"speak to us of latency"

PeterWright wrote on 11/23/2004, 12:18 AM
I know latency is something being later than something else, but there are different forms of this, and I sometimes wonder which kind is being referred to .

e.g. after recording, a vocal event may need moving a tad to the left to be back in synch with the backing track

or .. Whilst recording, a singer's voice in input monitor comes back through the headphones a tad after she made the noise.

SO, I'd love to hear from anyone who can describe the forms of latency they have experienced, what may be causing it - software setting? / sound card or system/ ram limitations etc. - and consequently, what the remedies are.

Thanks

Comments

drbam wrote on 11/23/2004, 6:29 AM
The soundcard and related software, the software app itself, driver settings, buffers and your DAW system all can factor into latency. IMO, the biggest latency problem is with overdubbing and this can be avoided completely by using a outboard mixer for monitoring.

drbam
vanblah wrote on 11/23/2004, 7:06 AM
***********e.g. after recording, a vocal event may need moving a tad to the left to be back in synch with the backing track***********

This is a form of latency ... but not what is being addressed when people talk about sound card latency. This is usually performer error and can be adjusted rather easily.

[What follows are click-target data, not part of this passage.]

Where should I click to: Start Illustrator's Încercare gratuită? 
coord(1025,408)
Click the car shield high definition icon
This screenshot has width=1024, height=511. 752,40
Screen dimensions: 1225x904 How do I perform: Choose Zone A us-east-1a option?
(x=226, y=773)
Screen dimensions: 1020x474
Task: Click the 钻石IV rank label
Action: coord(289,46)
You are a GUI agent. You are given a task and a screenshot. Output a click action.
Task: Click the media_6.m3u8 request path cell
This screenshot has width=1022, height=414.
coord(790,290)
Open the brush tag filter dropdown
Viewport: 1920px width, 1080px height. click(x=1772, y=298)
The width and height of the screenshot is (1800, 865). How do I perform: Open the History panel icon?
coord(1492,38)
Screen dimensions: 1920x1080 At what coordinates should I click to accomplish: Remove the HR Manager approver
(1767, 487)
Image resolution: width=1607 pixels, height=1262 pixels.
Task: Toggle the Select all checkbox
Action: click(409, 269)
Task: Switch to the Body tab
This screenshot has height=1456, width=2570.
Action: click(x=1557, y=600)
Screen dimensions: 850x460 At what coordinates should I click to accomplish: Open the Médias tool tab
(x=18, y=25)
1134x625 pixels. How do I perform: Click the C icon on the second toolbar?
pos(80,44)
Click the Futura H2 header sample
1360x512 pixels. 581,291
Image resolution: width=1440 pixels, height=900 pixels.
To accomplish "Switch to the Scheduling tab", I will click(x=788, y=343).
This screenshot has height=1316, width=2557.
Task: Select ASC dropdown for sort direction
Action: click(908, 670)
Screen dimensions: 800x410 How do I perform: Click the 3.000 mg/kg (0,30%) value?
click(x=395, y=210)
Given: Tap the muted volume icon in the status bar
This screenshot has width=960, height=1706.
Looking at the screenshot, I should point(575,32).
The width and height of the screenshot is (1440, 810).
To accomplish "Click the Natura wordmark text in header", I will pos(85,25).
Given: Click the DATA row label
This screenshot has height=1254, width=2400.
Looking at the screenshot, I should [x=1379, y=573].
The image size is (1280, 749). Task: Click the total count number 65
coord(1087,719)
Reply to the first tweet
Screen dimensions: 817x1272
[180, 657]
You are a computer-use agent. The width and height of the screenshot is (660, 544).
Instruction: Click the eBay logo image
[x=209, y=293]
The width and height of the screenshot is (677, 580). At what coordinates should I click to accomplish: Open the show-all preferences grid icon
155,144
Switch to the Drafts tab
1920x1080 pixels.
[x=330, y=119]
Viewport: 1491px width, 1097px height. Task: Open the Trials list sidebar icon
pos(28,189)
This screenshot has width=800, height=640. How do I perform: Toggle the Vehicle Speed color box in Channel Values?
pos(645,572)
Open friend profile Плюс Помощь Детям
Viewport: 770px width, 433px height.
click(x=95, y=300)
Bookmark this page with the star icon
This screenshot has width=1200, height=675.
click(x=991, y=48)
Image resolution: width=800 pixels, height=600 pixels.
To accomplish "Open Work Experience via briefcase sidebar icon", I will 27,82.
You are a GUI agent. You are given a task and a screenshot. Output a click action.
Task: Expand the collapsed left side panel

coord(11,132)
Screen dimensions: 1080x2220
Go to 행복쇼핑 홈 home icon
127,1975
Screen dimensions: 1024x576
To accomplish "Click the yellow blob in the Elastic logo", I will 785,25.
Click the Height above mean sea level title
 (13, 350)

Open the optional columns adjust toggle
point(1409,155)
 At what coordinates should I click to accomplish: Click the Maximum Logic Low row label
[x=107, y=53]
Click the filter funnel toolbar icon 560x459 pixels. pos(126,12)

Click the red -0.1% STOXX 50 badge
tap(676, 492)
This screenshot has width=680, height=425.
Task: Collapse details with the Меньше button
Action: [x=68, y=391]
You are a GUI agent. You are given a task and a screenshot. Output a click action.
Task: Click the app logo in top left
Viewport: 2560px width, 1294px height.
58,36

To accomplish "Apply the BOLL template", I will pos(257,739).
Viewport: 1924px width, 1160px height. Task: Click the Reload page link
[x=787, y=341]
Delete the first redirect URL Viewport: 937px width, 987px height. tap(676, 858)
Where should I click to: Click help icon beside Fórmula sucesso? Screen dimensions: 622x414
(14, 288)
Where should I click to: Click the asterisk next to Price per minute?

***********or .. Whilst recording, a singer's voice in input monitor comes back through the headphones a tad after she made the noise.***********

Soundcard latency refers to how long after a realtime event occurs the recorded/processed signal comes through the speakers. It is usually measured in milliseconds. It can be a result of many things as drbam pointed out. You'll need to tweak your soundcard settings (if possible) to get the lowest latency with the best performance.